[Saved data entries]

****************

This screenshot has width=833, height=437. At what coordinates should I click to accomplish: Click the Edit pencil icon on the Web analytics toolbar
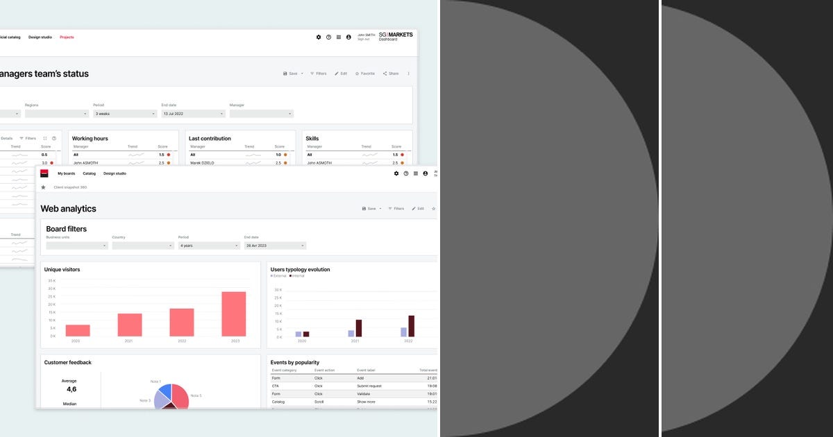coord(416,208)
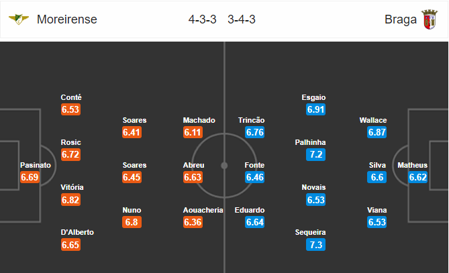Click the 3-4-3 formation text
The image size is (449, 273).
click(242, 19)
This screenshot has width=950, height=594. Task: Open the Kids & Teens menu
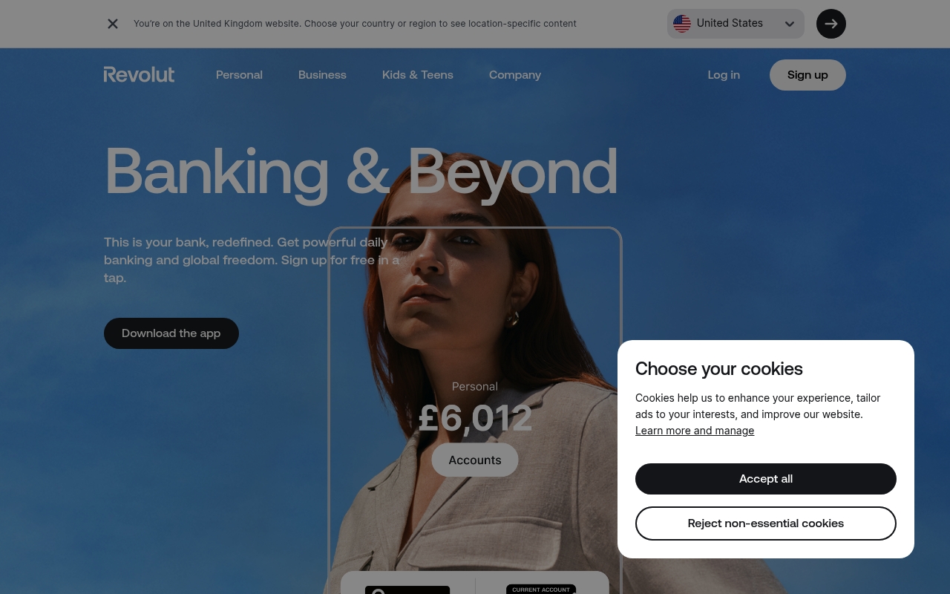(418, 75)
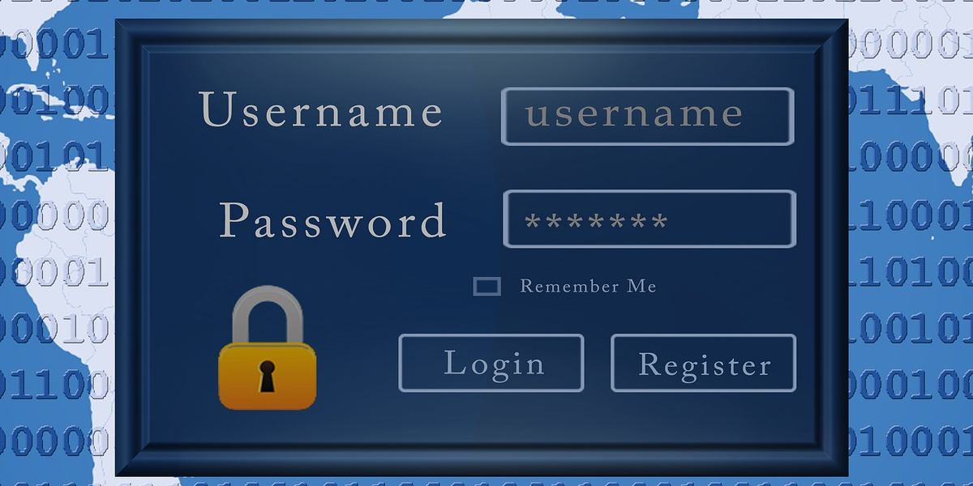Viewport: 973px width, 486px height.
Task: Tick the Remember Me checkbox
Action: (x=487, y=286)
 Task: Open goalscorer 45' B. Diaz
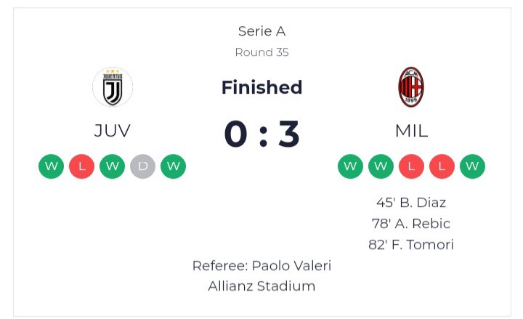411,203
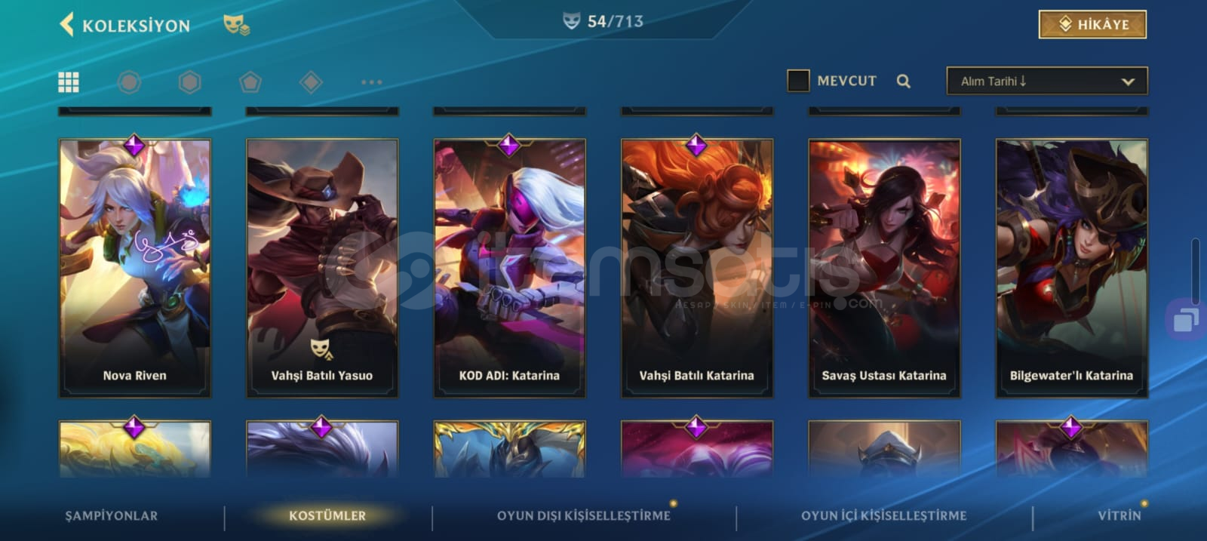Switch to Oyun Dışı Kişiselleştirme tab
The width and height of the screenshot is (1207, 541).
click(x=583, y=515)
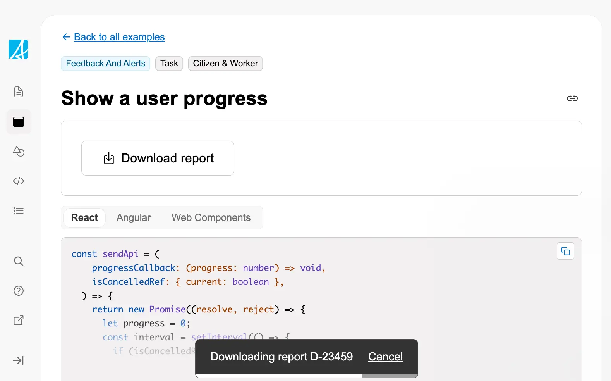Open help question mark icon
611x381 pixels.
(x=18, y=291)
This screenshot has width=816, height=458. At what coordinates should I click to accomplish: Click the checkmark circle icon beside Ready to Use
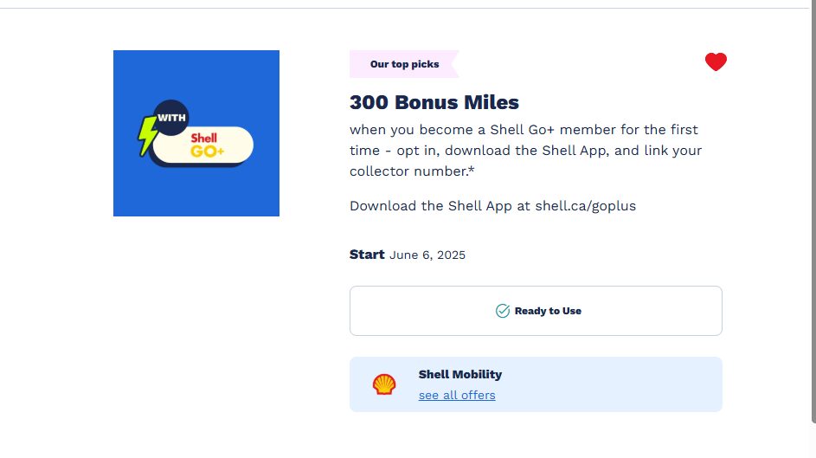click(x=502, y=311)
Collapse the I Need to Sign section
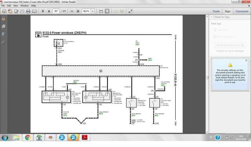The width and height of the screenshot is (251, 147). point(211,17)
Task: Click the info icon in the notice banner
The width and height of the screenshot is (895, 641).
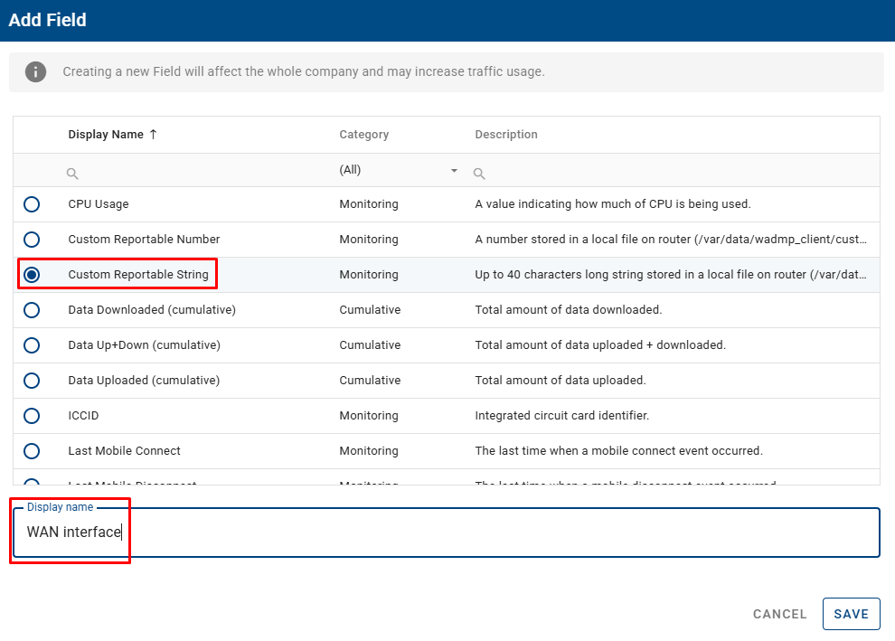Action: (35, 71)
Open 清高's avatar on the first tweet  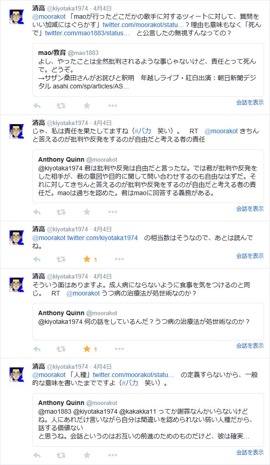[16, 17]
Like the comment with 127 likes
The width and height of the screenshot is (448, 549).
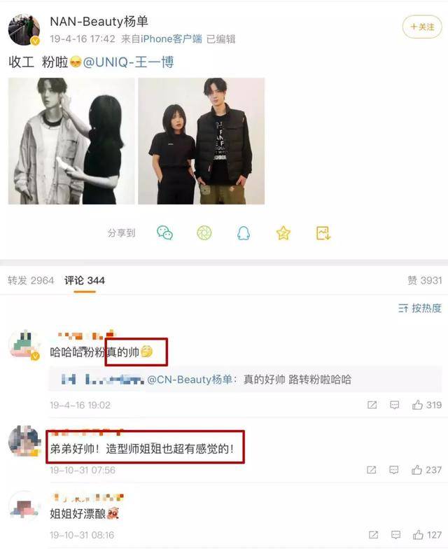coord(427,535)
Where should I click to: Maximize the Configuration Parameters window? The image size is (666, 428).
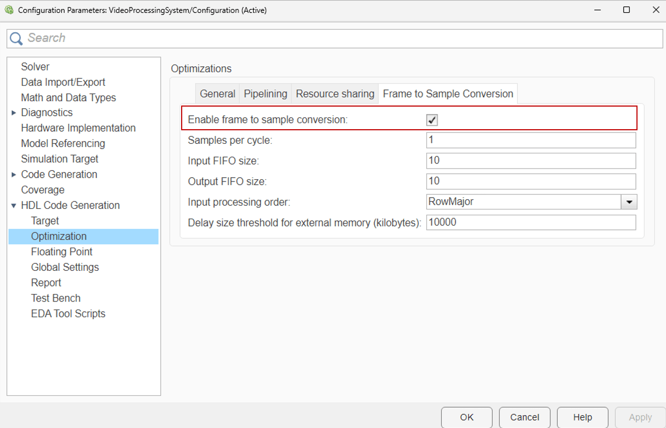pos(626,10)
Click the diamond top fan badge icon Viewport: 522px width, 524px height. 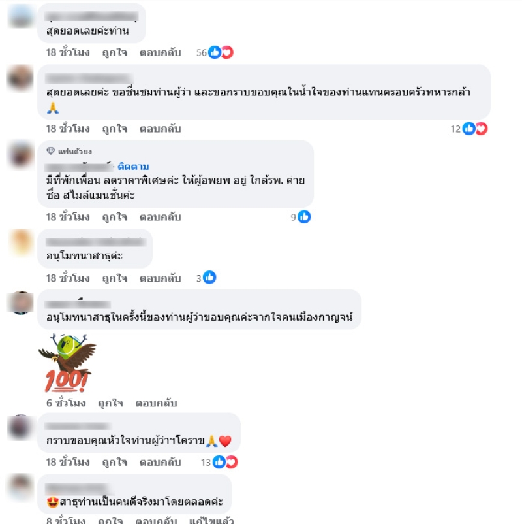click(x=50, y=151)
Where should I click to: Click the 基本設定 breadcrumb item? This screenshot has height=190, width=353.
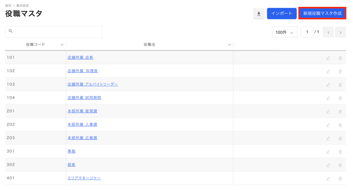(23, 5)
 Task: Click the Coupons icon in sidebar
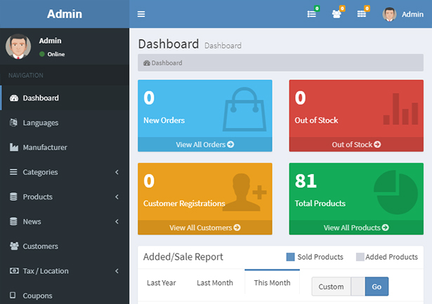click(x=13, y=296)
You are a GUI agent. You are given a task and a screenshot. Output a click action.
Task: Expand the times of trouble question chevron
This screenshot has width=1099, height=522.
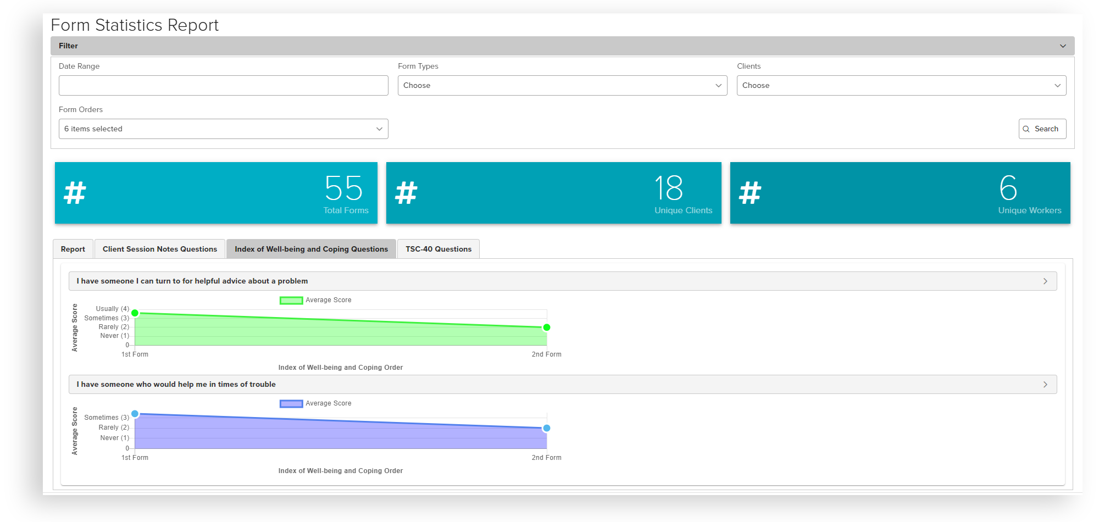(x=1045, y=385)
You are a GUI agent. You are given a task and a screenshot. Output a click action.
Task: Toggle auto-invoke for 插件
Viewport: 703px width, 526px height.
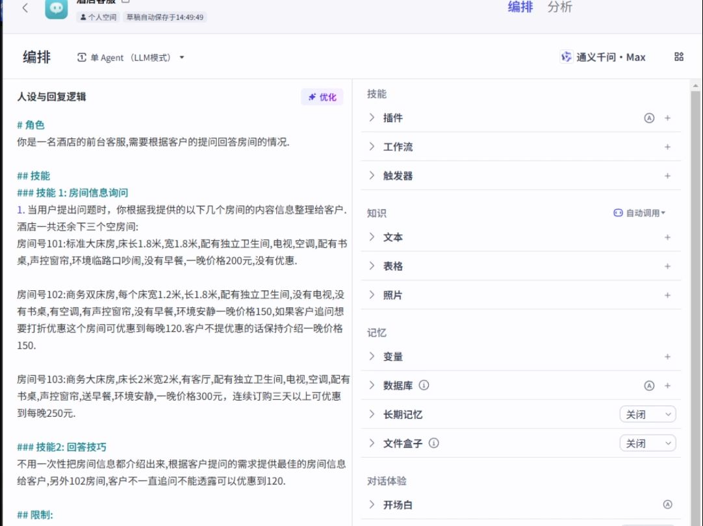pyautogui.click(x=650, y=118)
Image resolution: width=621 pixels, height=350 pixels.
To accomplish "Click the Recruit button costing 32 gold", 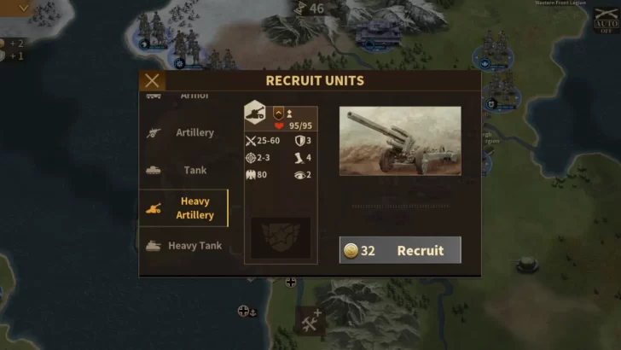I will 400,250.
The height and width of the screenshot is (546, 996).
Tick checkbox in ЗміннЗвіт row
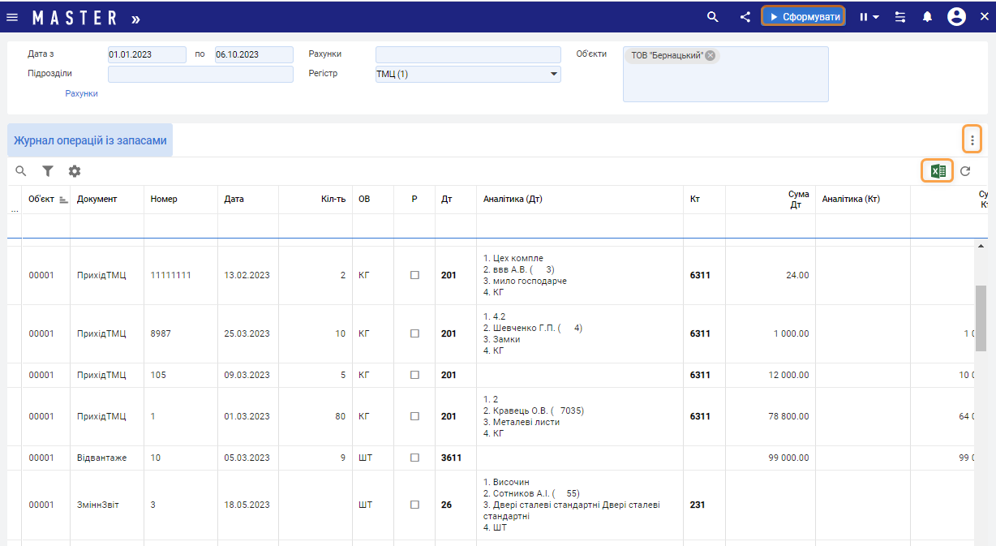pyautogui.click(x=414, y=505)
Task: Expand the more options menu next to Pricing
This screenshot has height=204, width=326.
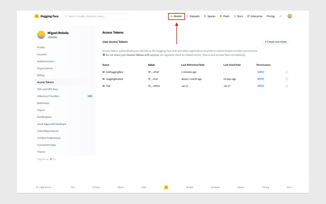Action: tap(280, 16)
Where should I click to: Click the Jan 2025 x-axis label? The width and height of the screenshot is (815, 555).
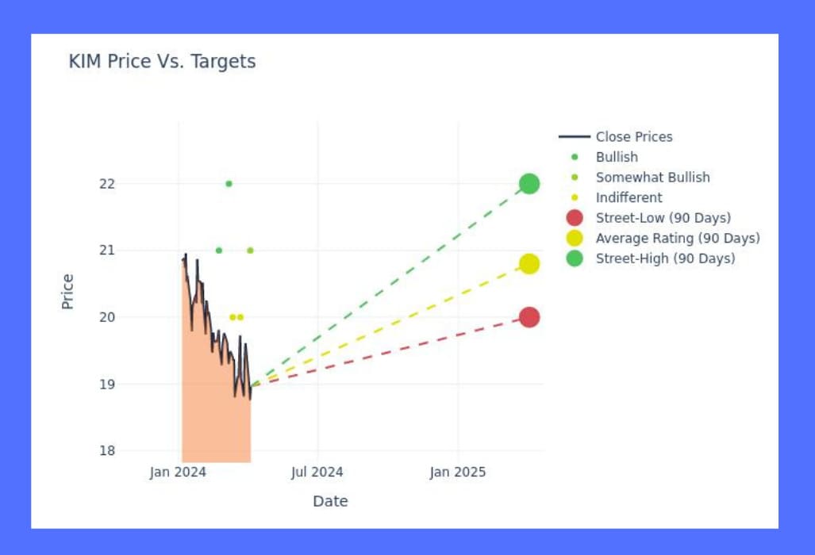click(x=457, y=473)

****************

Action item →
Once the line holding "Tick checkbox in ЗміннЗвіт row" is found, set it down along with every line after it through the end of the entries, exactly, leaving the pictures out.

Solution for this problem →
Tick checkbox in ЗміннЗвіт row
pyautogui.click(x=414, y=505)
Task: Expand the more options menu next to Pricing
This screenshot has height=204, width=326.
Action: tap(280, 16)
Where should I click to: Click the Jan 2025 x-axis label? The width and height of the screenshot is (815, 555).
click(x=457, y=473)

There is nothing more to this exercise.